D["{ user, address, hobbies[] }"]
end
style D fill:#27ae60,color:#fff
| Feature | SQL Row | MongoDB Document |
|---|---|---|
| Nested objects | ❌ Need separate table | ✅ Embed directly |
| Arrays | ❌ Need separate table | ✅ Native support |
| Schema | Fixed (must ALTER TABLE) | Flexible |
3. Collection: The Container
A Collection is a group of documents — like a table, but without enforced schema.

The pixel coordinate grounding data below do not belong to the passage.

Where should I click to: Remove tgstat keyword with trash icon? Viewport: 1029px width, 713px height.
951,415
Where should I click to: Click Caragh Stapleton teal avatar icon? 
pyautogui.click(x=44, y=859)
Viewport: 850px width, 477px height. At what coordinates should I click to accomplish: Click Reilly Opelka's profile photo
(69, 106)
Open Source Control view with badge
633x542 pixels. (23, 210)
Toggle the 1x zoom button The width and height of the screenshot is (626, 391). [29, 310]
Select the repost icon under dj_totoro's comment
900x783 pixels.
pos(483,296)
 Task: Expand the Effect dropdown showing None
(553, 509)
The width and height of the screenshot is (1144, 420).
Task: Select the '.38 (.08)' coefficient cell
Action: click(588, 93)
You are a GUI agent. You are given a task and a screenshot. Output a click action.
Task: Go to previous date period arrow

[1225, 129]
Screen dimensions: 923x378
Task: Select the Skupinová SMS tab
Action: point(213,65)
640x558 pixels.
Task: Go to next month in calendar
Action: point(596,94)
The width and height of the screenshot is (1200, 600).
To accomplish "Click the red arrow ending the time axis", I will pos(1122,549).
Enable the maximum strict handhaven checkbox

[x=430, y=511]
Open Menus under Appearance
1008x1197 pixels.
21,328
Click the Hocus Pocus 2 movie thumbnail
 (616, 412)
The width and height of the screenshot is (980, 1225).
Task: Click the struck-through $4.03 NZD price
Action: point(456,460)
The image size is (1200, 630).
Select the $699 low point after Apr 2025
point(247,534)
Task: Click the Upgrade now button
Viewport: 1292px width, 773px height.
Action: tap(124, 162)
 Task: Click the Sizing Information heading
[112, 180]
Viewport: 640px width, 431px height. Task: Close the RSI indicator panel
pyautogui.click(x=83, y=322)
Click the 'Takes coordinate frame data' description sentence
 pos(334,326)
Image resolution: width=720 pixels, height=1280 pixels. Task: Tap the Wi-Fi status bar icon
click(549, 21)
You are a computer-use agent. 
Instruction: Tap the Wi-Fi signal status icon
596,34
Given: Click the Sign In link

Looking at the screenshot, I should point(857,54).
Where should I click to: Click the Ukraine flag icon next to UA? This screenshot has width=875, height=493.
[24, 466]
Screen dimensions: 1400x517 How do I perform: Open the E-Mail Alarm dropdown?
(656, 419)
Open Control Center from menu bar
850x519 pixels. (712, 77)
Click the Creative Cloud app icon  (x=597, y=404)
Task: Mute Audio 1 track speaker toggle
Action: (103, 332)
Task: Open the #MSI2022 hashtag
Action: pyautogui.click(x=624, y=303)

// Two documents in same collection with different structures
db.products.insertMany([
{ name: "Laptop", cpu: "i7", ram: "16GB" }, // Electronics
{ name: "T-Shirt", size: "L", color: "Blue" } // Clothing
]);
// This is VALID in MongoDB!
4. ObjectId: Distributed Primary Key
Every document has a unique _id field. By default, MongoDB generates an ObjectId.
507f1f77bcf86cd799439011
|______||____||__||______|
│ │ │ │
Timestamp Machine PID Counter
(4 bytes) (3) (2) (3)
Why not auto-increment (1, 2, 3)?
| Auto-Increment | ObjectId |
|---|---|
| Needs central coordinator | Each server generates independently |
| Bottleneck at scale | No coordination needed |
| Cannot merge databases | Globally unique |
Part B: CRUD Operations
5. Create (Insert)
Insert One Document
db.users.insertOne({
name: "Bob",
email: "bob@example.com",
age: 30
});
// Returns: { insertedId: ObjectId("...") }
Insert Multiple Documents
db.users.insertMany([
{ name: "Carol", age: 25 },
{ name: "Dave", age: 35 },
{ name: "Eve", age: 28 }
]);
// Returns: { insertedIds: { 0: ObjectId(...), 1: ObjectId(...), 2: ObjectId(...) } }
SQL Equivalent:
INSERT INTO users (name, email, age) VALUES ('Bob', 'bob@example.com', 30);
6. Read (Find)
[!NOTE] Cursor vs Array: In the shell,
find()automatically prints the first 20 documents. But technically, it returns a Cursor (a pointer to results), not an array. In programming languages (Node.js, Python), you must iterate with.toArray()or a loop to access the data.
Find All
db.users.find(); // SELECT * FROM users
db.users.find().pretty(); // Formatted output
Find with Filter (WHERE)
db.users.find({ age: 30 }); // WHERE age = 30
db.users.find({ age: { $gt: 25 } }); // WHERE age > 25
db.users.find({ age: { $gte: 25, $lte: 35 } }); // WHERE age BETWEEN 25 AND 35
db.users.find({ name: /^A/ }); // WHERE name LIKE 'A%'
Query Operators
[!WARNING] Case Sensitivity: MongoDB queries are case-sensitive!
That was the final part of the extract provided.